- _Задания_:
[1] Воспроизведите из отрывка о Шевченко всё, начиная со слов «В четырех верстах» и вниз до слов «день-два для работы.», без единого изменения.
[2] Верны ли по отрывку о Шевченко эти утверждения: (а) поэма «Ведьма» в первой редакции называлась «Осина»; (б) село Бегач стояло в десяти верстах от Седнева; (в) Шевченко охотно бывал в княжеских хоромах? На каждое ответьте «да» или «нет» и приведите решающие слова отрывка точной цитатой.

- _Исходный отрывок_:
_ _ _ _ _ _ _

Мастерская Шевченко помещалась в мезонине, а из окон ее открывался вид на огромный сад с вековыми липами, на реку, на дальние заливные луга.
Шевченко в это время как-то особенно хорошо работалось. В Седневе он много рисовал и сочинял. Из сохранившихся крупных вещей здесь была написана поэма «Ведьма» (в первой редакции — «Осина»). Над этой поэмой, изображающей трагедию бесправной женщины и ее поруганные чувства, Шевченко продолжал работать еще спустя много лет.
В четырех верстах от Седнева, на крутом берегу реки Снов, было расположено село Бегач, имение князя Кейкуатова, изображенного позже в повести «Княгиня» под именем князя Мордатова.
Сюда Шевченко пригласили писать маслом портреты хозяев, и он приезжал в Бегач из Седнева на день-два для работы.
По воспоминаниям жившего в это время у Кейкуатовых землемера Демича, Шевченко в Бегаче за короткий срок успел приобрести расположение всех местных крестьян и дворовых. Демич рассказывает:
— Одет Шевченко был скромно, и все его скудные пожитки помещались в маленьком ветхом чемоданчике. Но зато этот удивительный человек обладал другими богатствами — умом и сильною любовью к трудящемуся народу. Каждый вечер после дневных работ вокруг поэта собирались все служащие княжеской «экономии». Шевченко что-нибудь читал или рассказывал, да при этом так интересно, что все слушали с большим вниманием. Приветливый и словоохотливый с простыми тружениками, Тарас Григорьевич заметно не любил оставаться долго среди «господ» и избегал княжеских хором, хотя его туда часто приглашали, тем более что к князю приезжали соседние помещики с желанием посмотреть, как на диковинку, на знаменитого в то время Кобзаря.
В марте — апреле 1847 года Шевченко побывал и в Москве, где у него было столько приятелей и просто знакомых. Бродил по извилистым московским улицам и переулкам, был в театре.

_ _ _ _ _ _ _

- _Предоставленные данные_:
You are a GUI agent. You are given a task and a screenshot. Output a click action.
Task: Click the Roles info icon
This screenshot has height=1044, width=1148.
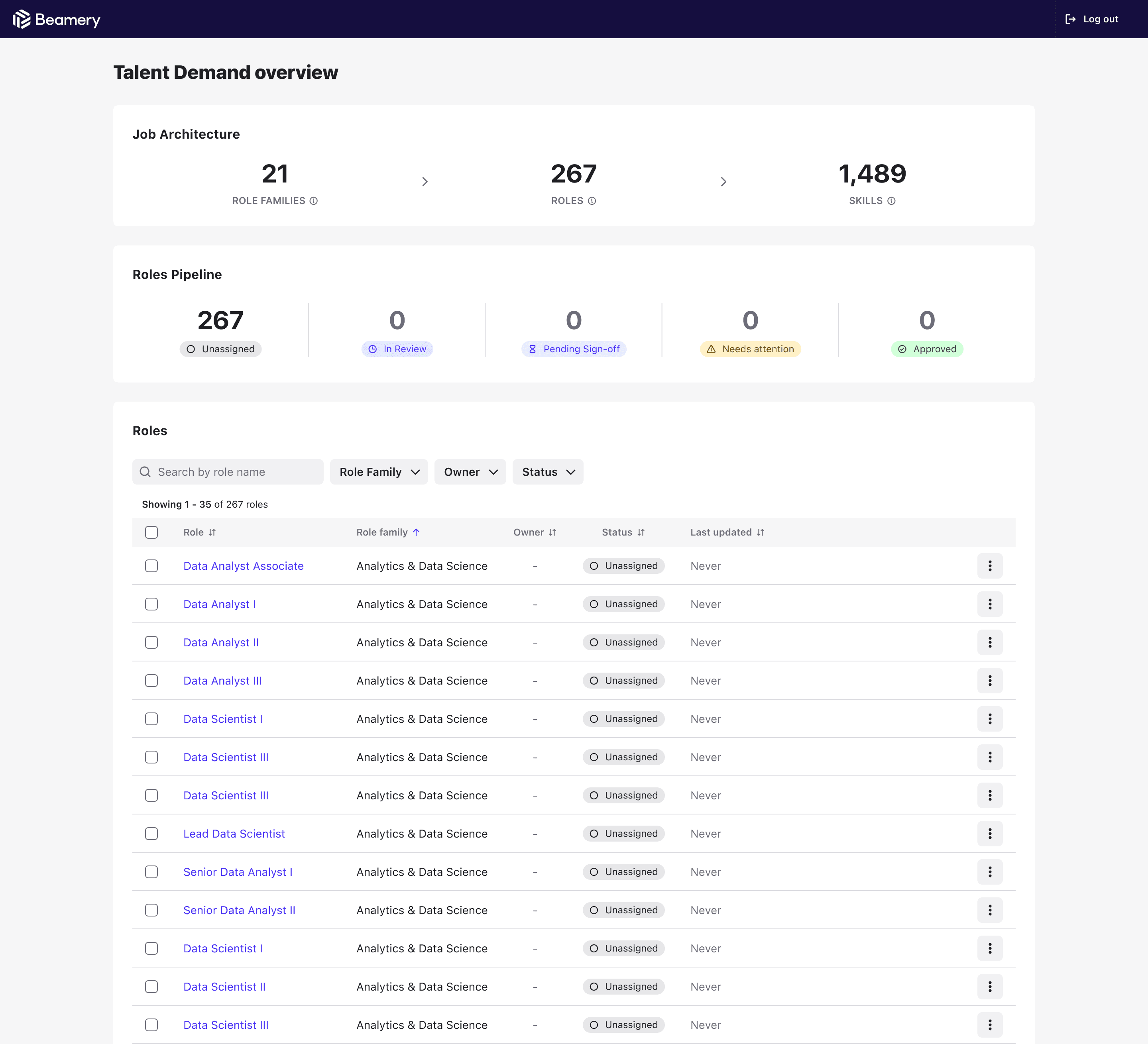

_ _ _ _ _ _ _

- _Ответы на задания_:
[1]
В четырех верстах от Седнева, на крутом берегу реки Снов, было расположено село Бегач, имение князя Кейкуатова, изображенного позже в повести «Княгиня» под именем князя Мордатова.
Сюда Шевченко пригласили писать маслом портреты хозяев, и он приезжал в Бегач из Седнева на день-два для работы.

[2]
(а) Да: «поэма «Ведьма» (в первой редакции — «Осина»)».
(б) Нет: «В четырех верстах от Седнева».
(в) Нет: «избегал княжеских хором».